Surprisingly, compared to some of his earlier films, the two lead actors are pretty good and so are pretty much everybody else, although there weren’t many actual actors in the film, just people found in the street is the vibe I’m getting from this. Grefé explains in his intro that there was no script for the film so he told the producer, who wanted him, he would only do it if he sent his round trip fayre and half his fee. Well, that all turned up and he went down to see him and there was still no script, although the producer had to deliver a finished film very soon. So Grefé went on the road with a crew of just three people (shooting it himself) and they all just made it up as they went along... which actually, despite his obvious lack of comfort about doing that, is possibly not a bad way to shoot a movie about the counter culture of the time, with its relaxed and laid back attitude to life which, I have to say, really comes across in the movie.

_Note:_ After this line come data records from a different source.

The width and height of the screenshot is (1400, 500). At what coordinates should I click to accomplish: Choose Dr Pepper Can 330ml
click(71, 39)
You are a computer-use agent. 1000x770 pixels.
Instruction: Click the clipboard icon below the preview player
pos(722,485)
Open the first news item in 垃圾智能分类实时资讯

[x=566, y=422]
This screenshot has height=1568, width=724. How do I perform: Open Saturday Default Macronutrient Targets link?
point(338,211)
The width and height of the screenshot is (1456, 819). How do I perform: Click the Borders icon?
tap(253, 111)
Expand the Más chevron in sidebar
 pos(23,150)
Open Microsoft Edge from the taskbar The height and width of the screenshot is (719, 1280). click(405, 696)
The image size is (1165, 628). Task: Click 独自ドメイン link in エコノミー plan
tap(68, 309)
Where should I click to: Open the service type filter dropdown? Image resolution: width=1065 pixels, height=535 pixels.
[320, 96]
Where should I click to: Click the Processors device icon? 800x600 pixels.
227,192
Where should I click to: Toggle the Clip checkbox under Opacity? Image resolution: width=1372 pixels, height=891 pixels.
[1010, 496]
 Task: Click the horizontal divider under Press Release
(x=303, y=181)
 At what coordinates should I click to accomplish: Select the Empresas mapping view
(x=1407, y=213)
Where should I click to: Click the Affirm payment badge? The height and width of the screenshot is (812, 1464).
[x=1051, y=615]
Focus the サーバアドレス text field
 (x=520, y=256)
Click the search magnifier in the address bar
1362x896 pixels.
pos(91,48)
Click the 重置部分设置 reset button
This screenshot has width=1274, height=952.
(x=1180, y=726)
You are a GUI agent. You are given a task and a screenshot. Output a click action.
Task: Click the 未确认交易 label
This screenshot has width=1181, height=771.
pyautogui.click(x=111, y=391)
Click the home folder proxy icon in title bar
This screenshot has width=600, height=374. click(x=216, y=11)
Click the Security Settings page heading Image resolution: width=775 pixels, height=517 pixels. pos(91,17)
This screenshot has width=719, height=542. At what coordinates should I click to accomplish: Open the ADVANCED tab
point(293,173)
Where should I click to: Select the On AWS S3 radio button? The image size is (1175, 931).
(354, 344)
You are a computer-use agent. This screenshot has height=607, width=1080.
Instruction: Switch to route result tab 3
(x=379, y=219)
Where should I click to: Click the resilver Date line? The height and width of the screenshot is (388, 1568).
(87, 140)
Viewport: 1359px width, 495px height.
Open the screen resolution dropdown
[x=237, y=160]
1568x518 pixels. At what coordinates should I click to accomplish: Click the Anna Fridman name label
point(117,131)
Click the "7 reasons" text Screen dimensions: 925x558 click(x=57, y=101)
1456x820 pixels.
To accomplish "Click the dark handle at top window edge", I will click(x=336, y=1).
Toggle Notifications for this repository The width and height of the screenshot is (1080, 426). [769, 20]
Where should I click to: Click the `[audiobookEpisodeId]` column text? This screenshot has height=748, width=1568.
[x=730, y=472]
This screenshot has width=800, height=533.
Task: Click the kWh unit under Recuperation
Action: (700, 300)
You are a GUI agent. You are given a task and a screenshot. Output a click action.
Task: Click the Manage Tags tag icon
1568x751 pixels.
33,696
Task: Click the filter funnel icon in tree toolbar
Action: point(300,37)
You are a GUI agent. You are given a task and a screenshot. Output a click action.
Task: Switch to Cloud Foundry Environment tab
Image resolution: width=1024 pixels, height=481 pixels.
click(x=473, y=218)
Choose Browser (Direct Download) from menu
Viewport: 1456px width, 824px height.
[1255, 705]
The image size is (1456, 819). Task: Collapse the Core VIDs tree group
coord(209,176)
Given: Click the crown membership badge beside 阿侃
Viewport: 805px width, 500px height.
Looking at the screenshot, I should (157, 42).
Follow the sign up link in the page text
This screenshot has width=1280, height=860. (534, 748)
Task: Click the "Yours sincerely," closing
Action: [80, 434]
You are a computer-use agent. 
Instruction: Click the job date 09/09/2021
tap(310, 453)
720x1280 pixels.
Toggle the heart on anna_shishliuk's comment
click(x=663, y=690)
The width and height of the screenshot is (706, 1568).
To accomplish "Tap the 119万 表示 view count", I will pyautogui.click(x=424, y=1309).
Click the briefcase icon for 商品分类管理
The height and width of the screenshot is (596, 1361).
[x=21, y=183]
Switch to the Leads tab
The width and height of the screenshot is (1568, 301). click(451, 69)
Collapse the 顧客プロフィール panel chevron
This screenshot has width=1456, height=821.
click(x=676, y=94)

It’s not a significant film in any way and I suspect the rag tag lack of a solid narrative structure might well put most people off but I certainly enjoyed The Psychedelic Priest. It’s not necessarily a good document of the hippie and drug movement of the time but it does live within the general malaise of that kind of diminished lifestyle and it may just give a taste of the truth of the people on the street (quite literally, on the street). It does have this kind of downward spiral of bleakness to it too, which is interesting given the subject matter and the fact that the central character is a priest so... yeah, there are things of interest here. I wouldn’t recommend it to everybody but it you’re interested in this particular period and expression of a specific way of thinking, it might be of value to you and you might get something out of it. My take is that it’s worth a watch.